1 –              L’onde artérielle et ses conséquences

Les variations de vitesse d’écoulement du sang dans les artères au cours du cycle cardiaque, telles qu’elles peuvent être enregistrés par l’effet Doppler, suivent une modulation qui résulte du caractère pulsé de l’écoulement généré, à chaque systole, par la contraction ventriculaire, et du rôle particulier joué par la souplesse de la paroi artérielle, fonctionnant comme un amortisseur.

La souplesse de la paroi artérielle est en effet déterminante dans la transformation du flux aortique pulsé en un écoulement capillaire continu. Cette transformation est assurée par le dispositif constitué par les valves cardiaques, la résistance circulatoire périphérique, et l’élasticité de la paroi artérielle. A chaque éjection systolique, en effet, la paroi artérielle (en commençant par l’aorte initiale) se laisse distendre et stocke provisoirement une large part du volume d’éjection systolique, car le niveau de la résistance circulatoire périphérique ne permet pas d’écouler un tel volume dans le seul temps que dure la systole. Une large part (plus des deux tiers) du volume sanguin éjecté du ventricule s’écoule donc perpendiculairement au grand axe du vaisseau (composante radiale, ou transversale, de l’écoulement). Le volume sanguin ainsi stocké est restitué, par retour de la paroi artérielle à sa position de repos, dès la fin de l’éjection systolique, donnant lieu à un écoulement axial. Ce phénomène se propage de proche en proche le long de la paroi artérielle jusqu’en périphérie, constituant l’onde artérielle dont la manifestation la plus connue est le pouls. Son mécanisme et son intérêt ont été initialement décrits par Stephen Hales, en 1733, par analogie au réservoir d’air (« Windkessel », en allemand) qui équipait les pompes à bras avec lesquelles on luttait, autrefois, contre les incendies. Dans le modèle proposé par Hales (et affiné depuis), le secteur veineux constitue un réservoir sanguin, le ventricule et son dispositif valvulaire forment une pompe intermittente, les artères représentent un circuit de distribution (tuyaux), et les artérioles constituent une résistance circulatoire variable (l’extrémité réglable de la lance), tandis que l’élasticité de la paroi artérielle, capable de stocker temporairement volume et pression, fonctionne à l’instar de la « cloche à air » permettant de régulariser le débit.

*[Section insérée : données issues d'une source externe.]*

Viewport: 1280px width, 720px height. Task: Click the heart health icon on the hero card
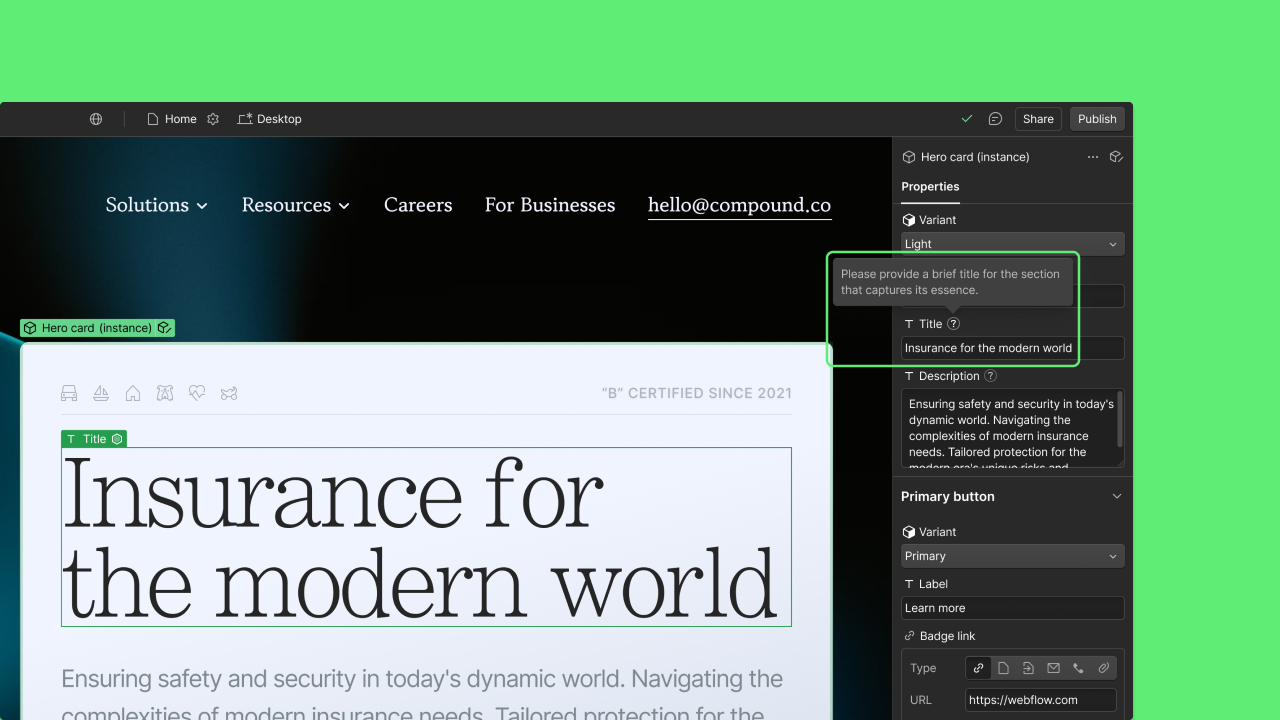click(197, 393)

L’onde artérielle se réfléchit sur diverses « singularités » de l’arbre artériel, c’est-à-dire sur toutes les zones où la géométrie ou les caractéristiques mécaniques de l’artère font l’objet d’un changement brusque. Les embranchements et bifurcations, mais aussi l’ensemble des artérioles (de par l’accroissement de résistance à l’écoulement qu’elles occasionnent) constituent donc autant de sites de réflexion.

L’onde réfléchie revient donc vers le cœur, et vient interférer avec l’onde incidente (par un jeu d’ondes « stationnaires »), pour marquer clairement la modulation des vitesses circulatoires (« tracé Doppler »). Elle contribue aussi à la fermeture des valves sigmoïdes aortiques, et à la perfusion des artères coronaires (puisque celle-ci n’est pas possible dans de bonnes conditions en systole, le myocarde ventriculaire étant contracté).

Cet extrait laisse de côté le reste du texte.